After a few days, she made a second attempt and successfully crossed the border. She eventually settled in Bolingbrook with her husband, Diego Lino, a U.S. citizen. The couple had four children, though both Diego and Francisca had children from previous relationships.
Once they were married, Lino applied for a green card in 2005. Immigration officials accepted their money, brought the couple in for an interview and arrested Lino, Bergin said.
By that point, Lino had obtained a work permit, driver’s license and social security number through a notary public who Linda said had apparently withheld mention of her initial arrest at the border.

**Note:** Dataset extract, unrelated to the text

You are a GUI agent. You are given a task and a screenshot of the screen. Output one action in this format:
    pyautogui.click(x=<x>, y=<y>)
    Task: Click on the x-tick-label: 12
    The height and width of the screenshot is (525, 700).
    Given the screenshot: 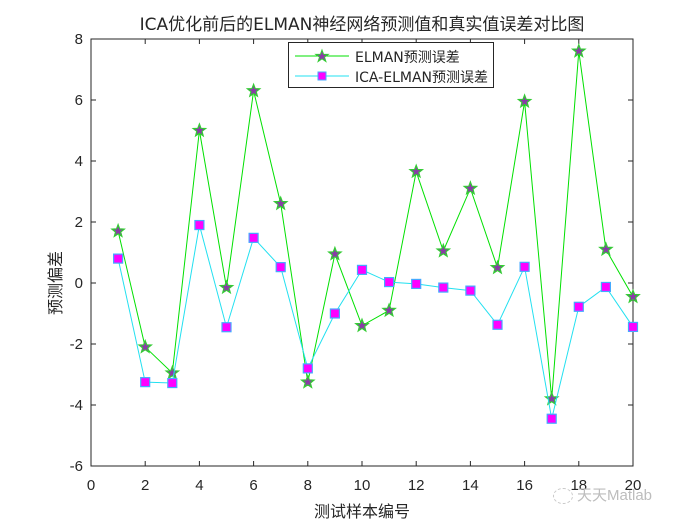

“She told me that everything was going to work out, that I’d have to pay a fee for entering the country illegally but that everything was going to be fine,” Lino said. “I was fine until the day I showed up for my final immigration appointment.”
An immigration officer asked her if she had ever been arrested and she admitted that she had. But her application said otherwise.
“I told them I didn’t know why it said that because I was honest with the person who filled out the application. But he said ‘no, you’re lying to me. You have to go,'” she said.
Lino plans to stay in sanctuary for at least 90 days, after which she’ll be considered a fugitive by law. But Bergin said he would contest that label.
“I don’t think she is a fugitive because I told them she’s not hiding from them,” he said. “I gave them the address and the location. She isn’t hiding on a train like a fugitive, she’s here in plain sight.”
Lino has checked in with ICE at least three times in the last six months, Bergin said.
“Mrs. Lino is the perfect example of someone that you would not prioritize for deportation but things have changed recently,” he said. “Right now, we want to make this right. We want to explore any federal legal action but it’s been difficult so far.”
In the meantime, Lino will live with Pastor Jacobita Cortes at the Humboldt Park church. Her husband will stay with their youngest children, twin 15-year-olds, in Bolingbrook.
Arellano said she met Lino in 2003 while working on immigration advocacy efforts. She said the Lino family were there for her while she was in sanctuary at Humboldt Park and that it’s now time to return the favor.
In August 2006, Arellano was told to report to the Department of Homeland Security for removal but instead sought refuge at the Humboldt Park church with her then-7-year-old son, Saul, a U.S. citizen.
A year after taking sanctuary in the church, Arellano was arrested in Los Angeles at an immigration reform rally. She returned to the U.S. in 2014 with her son and his then-infant brother and is still awaiting a hearing on her petition for political asylum, which she filed three years ago.
Saul Arellano, now 18, also spoke at the news conference. He said there are “millions of other people going through the same thing.”
“If we need to get arrested, then that’s what we will do,” he said. “But what I know is that we are a family and we are going to fight as one. So to all of the people who ever told me that they will have my back — now is the time to have mine and hers.”